Mardi 3 mai, dernier jour à Paris. Le ciel est toujours d’un bleu sans reproche et le vent froid. Stéphane a des rendez-vous une bonne partie de la journée. Ma flânerie sera solitaire. Cela ne me dérange pas car, dans Paris, je ne me suis jamais sentie seule. Nous nous disons au-revoir à Port-Royal. Je traverse le jardin du Luxembourg. Alors que la grande pendule du Sénat n’a pas encore marqué dix heures, certains jouent au tennis ou courent, d’autres font des mouvements de taï chi ou des étirements. Il est bien trop tôt pour les poneys qui passent la nuit dans des écuries du boulevard de Vaugirard. Trop tôt aussi pour les jeux des enfants, le manège aux chevaux en bois et les balançoires qui montent si haut. J’arrive devant le musée du Luxembourg. Je viens admirer les chefs d’œuvre du musée de Budapest. A cette heure, la visite est vraiment agréable. Presque personne devant les toiles, les dessins ou les sculptures. Alors que je suis arrivée dans l’avant-dernière salle, je suis fascinée par une toile immense, l’Alouette de Pàl Szinyei Merse, un peintre hongrois né en 1845 et mort en 1922. L’Alouette a été réalisée en 1882.
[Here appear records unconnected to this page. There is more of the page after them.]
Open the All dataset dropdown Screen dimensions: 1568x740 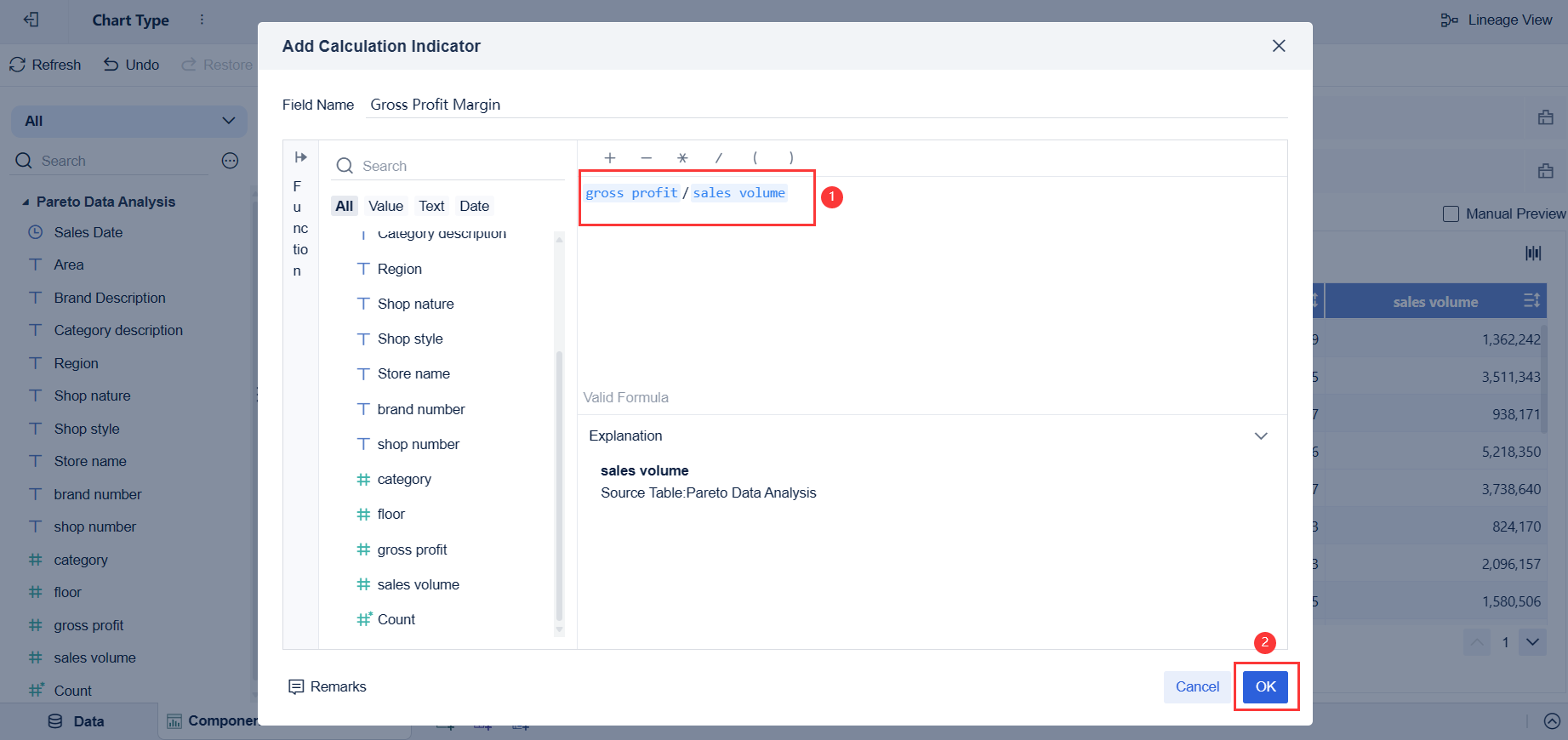coord(129,121)
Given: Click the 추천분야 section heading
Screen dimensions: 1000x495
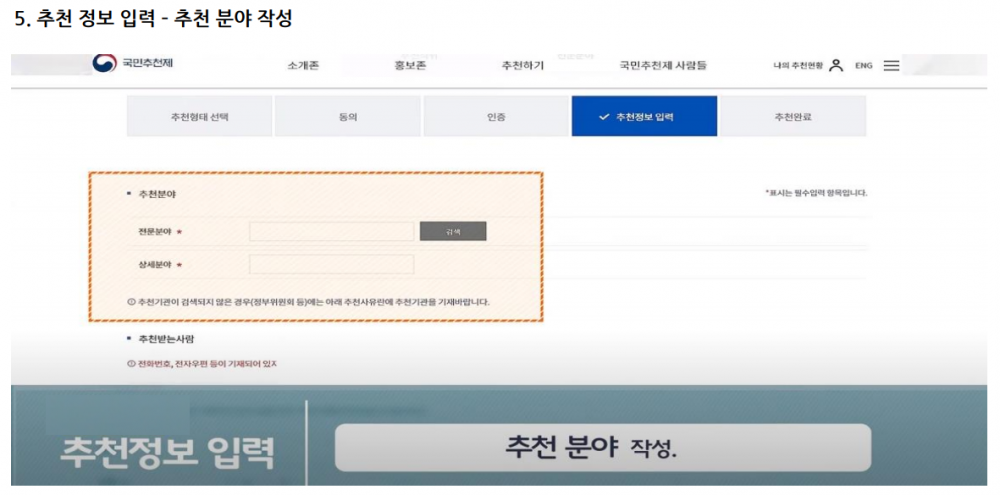Looking at the screenshot, I should [x=157, y=194].
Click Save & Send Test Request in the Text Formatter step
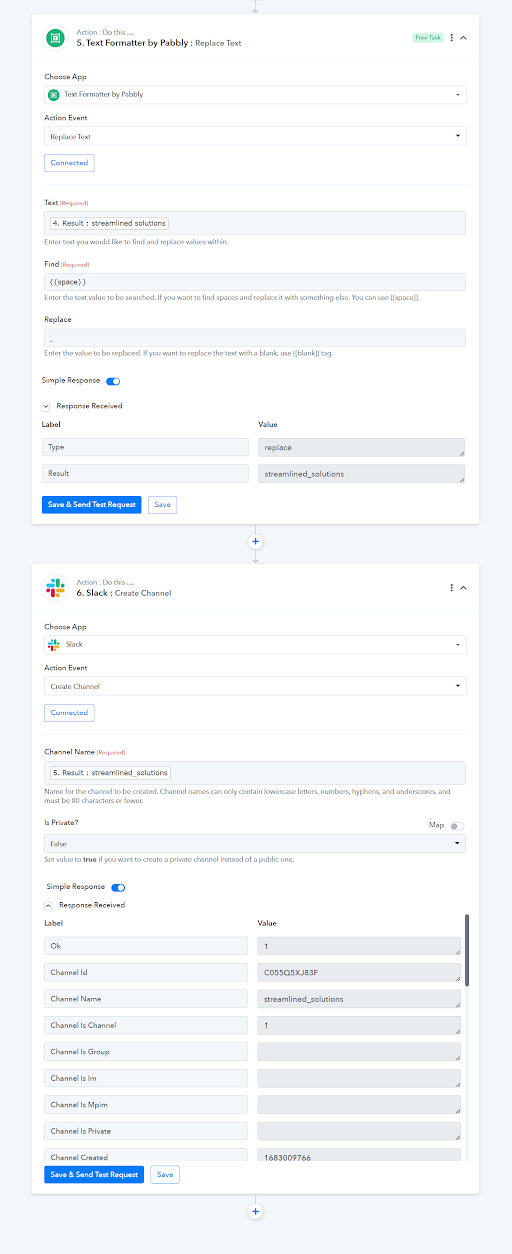512x1254 pixels. coord(92,505)
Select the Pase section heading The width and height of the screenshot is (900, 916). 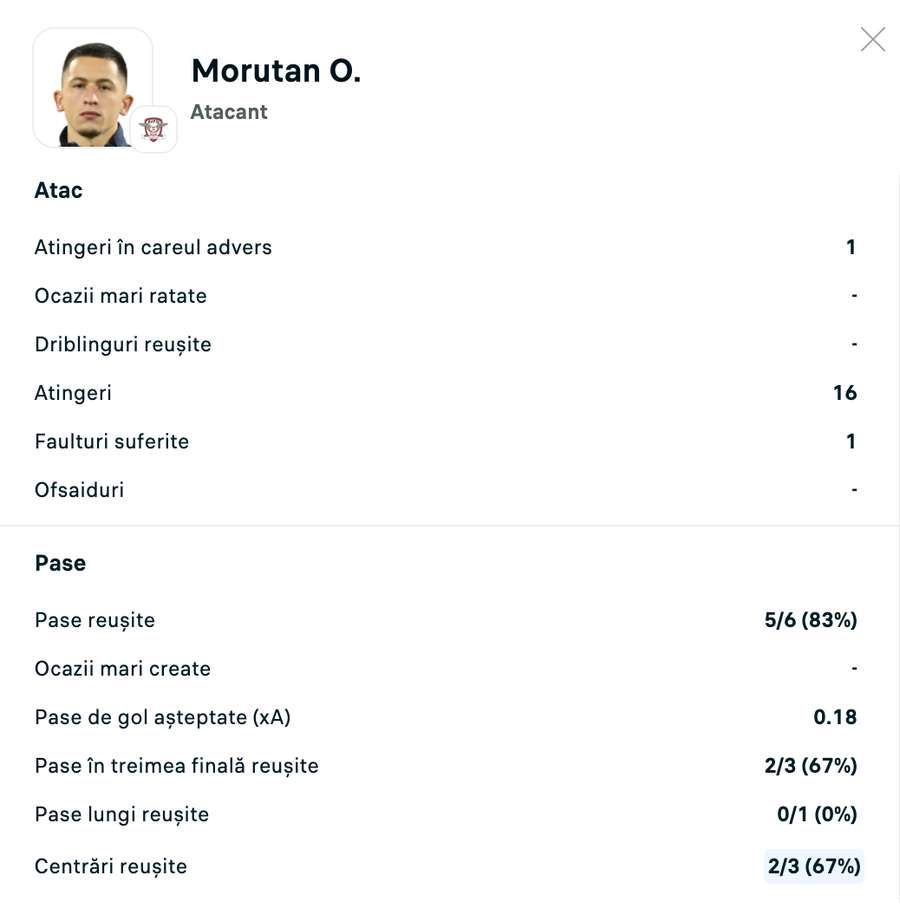click(60, 563)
Cette toile représente une jeune femme nue étendue dans l’herbe qui observe une alouette dans son vol. La jeune femme est de dos. Elle est sur le côté droit. Son visage repose sur sa main. Elle a un corps harmonieux et une peau laiteuse. Ses cheveux sont blonds et je devine ses yeux bleus. Au-dessus de sa tête, un immense ciel dans lequel s’étirent de longs nuages vaporeux. L’herbe sur laquelle elle est allongée semble tendre. On peut y voir des fleurs de cigüe, des coquelicots et des akènes à aigrettes. Elle est étendue près d’une mare et non loin d’un champ. Je regrette qu’il n’y ait pas un banc pour s’asseoir. Je reste debout et laisse mon imagination la rejoindre. Elle s’appelle Hélène. Elle sera bientôt mariée. On approche de la nuit des feux de la saint Jean. Il faisait chaud. Elle a eu envie de se rafraîchir dans l’eau de la mare. Ses vêtements sont posés à côté d’un petit rosier sauvage. Elle s’est étendue dans l’herbe. Avant que ses yeux ne rencontrent l’Alouette, elle contemplait les nuages. Elle profite de ce moment. Elle n’est pas sûre de pouvoir recommencer quand elle sera mariée. Elle dit adieu à une forme de liberté et, tout à coup, elle envie à l’Alouette la sienne. Même si les promis s’aiment vraiment, le mariage n’est-il pas quand même une sorte de cage dans laquelle on peut manquer d’espace ?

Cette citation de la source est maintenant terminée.